Quin Blanding (S, Virginia) – 80

Blanding has prototypical size and range for an NFL free safety.  Virginia plays him most often in the deep, centre-field role, although he is also comfortable in Cover 2.  He is very adept in zone coverage, where he identifies threats smoothly and rapidly.  Virginia does not ask him to do much by the way of man coverage but, when he does, he looks comfortable matched up with TEs and WRs alike.  His ball skills are just OK, I feel; for a player with his range, in his position, you would like to see more interceptions and there are times when he will misjudge the ball completely.  In run support, he is very reliable.  No one is going to mistake him for Landon Collins or Keanu Neal as a tackler but he doesn’t miss many either – he wraps up consistently and is technically sound.  I don’t see Blanding as a difference maker in the NFL but, if he were your starting free safety, he certainly wouldn’t be a liability.  As such, I have a mid Day-2 grade on him at this stage of the process.

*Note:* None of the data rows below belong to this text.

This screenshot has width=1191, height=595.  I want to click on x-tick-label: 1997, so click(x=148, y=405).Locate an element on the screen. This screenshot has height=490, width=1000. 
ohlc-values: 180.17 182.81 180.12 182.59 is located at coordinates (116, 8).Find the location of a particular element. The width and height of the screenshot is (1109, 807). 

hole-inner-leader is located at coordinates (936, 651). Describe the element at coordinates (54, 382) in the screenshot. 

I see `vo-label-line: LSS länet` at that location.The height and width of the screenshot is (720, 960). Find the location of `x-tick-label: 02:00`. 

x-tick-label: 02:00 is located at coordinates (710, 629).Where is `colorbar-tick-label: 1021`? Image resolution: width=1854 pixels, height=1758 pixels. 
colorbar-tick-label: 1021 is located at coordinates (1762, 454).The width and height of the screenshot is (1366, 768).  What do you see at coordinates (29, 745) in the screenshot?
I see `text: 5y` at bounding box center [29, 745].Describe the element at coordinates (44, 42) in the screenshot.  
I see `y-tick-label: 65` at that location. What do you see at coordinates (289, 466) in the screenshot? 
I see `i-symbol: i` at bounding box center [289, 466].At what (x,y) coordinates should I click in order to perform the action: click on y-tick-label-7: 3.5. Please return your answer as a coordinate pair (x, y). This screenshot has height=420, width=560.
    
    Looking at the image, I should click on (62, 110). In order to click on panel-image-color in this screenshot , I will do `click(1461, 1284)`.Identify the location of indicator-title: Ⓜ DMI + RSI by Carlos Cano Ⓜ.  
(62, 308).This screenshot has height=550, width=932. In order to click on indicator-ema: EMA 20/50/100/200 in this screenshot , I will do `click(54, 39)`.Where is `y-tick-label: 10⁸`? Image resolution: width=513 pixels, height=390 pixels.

Derwin James (S, Florida State) – 98

Derwin James is a simply outstanding prospect.  The thing that stands out most for me is his versatility as a safety; whether he’s blitzing, filling in against the run, covering TEs close to the line of scrimmage or playing the deep ball, he does it with remarkable aplomb.  He appears to be playing, at times, at a different speed to everyone else on the field and I can only imagine how intimidating it must be for a RB or TE to see #3 roaming the defensive backfield, like a lion with its eye on a gazelle.  He is one of those players for whom an offensive co-ordinator has to account on every play and there are really very few flaws in his game.  I particularly enjoy watching him blitz – he has great size for a safety (6-3, 210) but, even so, there is no way he should be able to run through Power 5 offensive linemen the way that he can; as an example, look at how ,as a true freshman, he split the LG and LT of North Carolina State in 2015 (6:37, 3rd Quarter).  When he gets home, he wreaks absolute havoc; see, again in 2015, his sack of Lamar Jackson and forced fumble ( 4:59, 3rd Quarter).  Just occasionally, he is overly reliant on his physicality to make a tackle and will not wrap up effectively; this is, however, a minor quibble as, for the most part, his tackling is both powerful and dependable.  He also had to redshirt the 2016 season, having torn his meniscus in Week 2 of 2016, and it will be important for him to show that he has lost none of his explosiveness.  These are my only two caveats – otherwise, I would have considered giving him 100/100.  Needless to say, therefore, James is, for me, one of the very top players in the 2018 draft.